Engineered wood has many things going for it in the green home category.  We have already mentioned that, while wood is a sustainable and renewable building material it does not grow big enough quickly enough to that there is enough of the resource still growing out there to satisfy the need for building products while allowing trees to provide all of their other benefits such cleaner air, rainwater recycling, and erosion control.

Engineered wood products are generally manufactured from fast growing, underutilized, and readily replenished wood species such as aspen and poplar.  Their use helps to reduce logging pressures in older, more valuable forests.

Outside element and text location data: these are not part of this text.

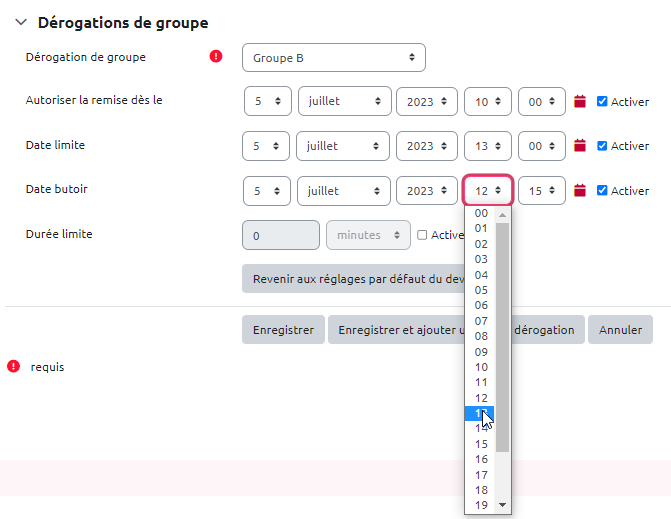
Task: Enable the Durée limite checkbox
Action: pos(422,235)

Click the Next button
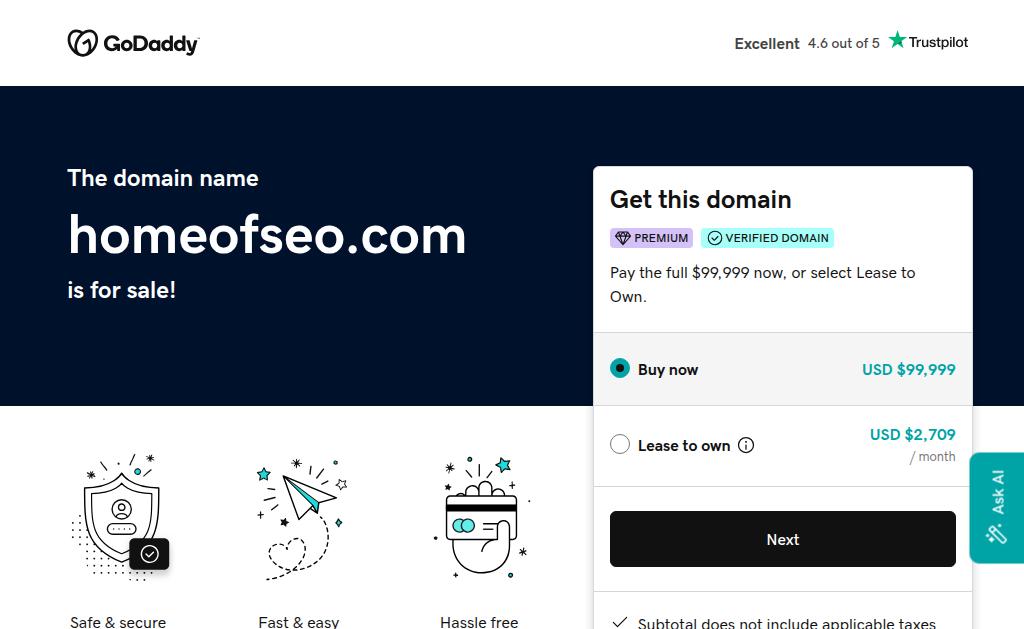pyautogui.click(x=782, y=539)
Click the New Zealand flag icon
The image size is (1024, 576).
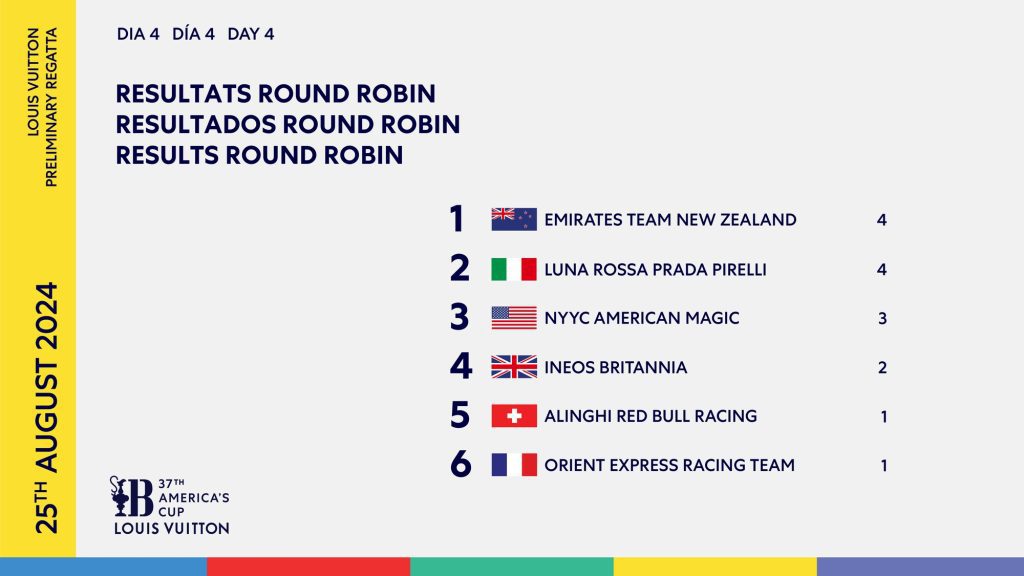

Engineered wood also does a better job utilizing the trees that are cut.  One manufacturer estimates that solid lumber makes use of only 63 percent of a tree while manufacturing a composite panel product uses 95 percent of the tree.  And, as previously noted, much engineered wood is formed from scraps, shavings, and even pre-used wood.  One product, MDF core paneling, is manufactured from such "residuals" and is used in place of luan wood which is primarily harvested in rain forest areas such as Indonesia, Malaysia, and Brazil.


However, not all engineered word products contain actual wood.  Some are made from recycled plastic (those discarded soda bottles), sunflower hulls, corn stalks, wheat straw, and other agricultural and non-agricultural byproducts.

Homasote, for example, is a fiberboard that has been around for a long time.  It is made of recycled paper (the manufacturer mentions lottery tickets as one ingredient) and is often used as a sound barrier under wallboard or other sheathing.  Homasote contains no formaldehyde or asbestos and has excellent resistance to insects, moisture, and mold.  It is also completely biodegradable, hitting a grand slam for eco-friendliness.

One concern about engineered wood is the possibility of off-gassing of formaldehyde and chemicals used in the lamination process.

All wood species naturally contain and emit small amounts of formaldehyde so there is no such thing as "formaldehyde-free" wood.  While the amount emitted is very small - 0.009 parts per million (ppm) from an oak tree - a dense forest can have much higher concentrations. Since trees contain formaldehyde, so do products made from it.  (For information about the health risks of formaldehyde see "Formaldehyde - Beware of High Levels at Home" published on September 30 on this blog.)

The American Plywood Association (APA) states that plywood and oriented strand board (OSB) manufactured to U.S. Product Standards have such low emission levels that "they are exempt from the leading formaldehyde emission standards and regulations."

Likewise, APA says that the adhesives, primarily phenol formaldehyde and diphenylethane diiscocyanate use in engineered wood manufacturing are chemically reacted into stable bonds during the pressing of the wood and thus have such low formaldehyde emission levels that they meet or are exempt from leading emission standards world-wide.

Still, there is some debate over the safety of these adhesives so if a family member is chemically sensitive it would be advisable to do more extensive research.

The Forest Stewardship Council, an independent non-governmental international organization was formed in 1993 and sets environmental standards for the forestry industry.  The Council advises consumers to buy products with the FSC logo to ensure that the manufacturer supports forestry methods that meet the highest standards for environmentally and socially responsible forest management.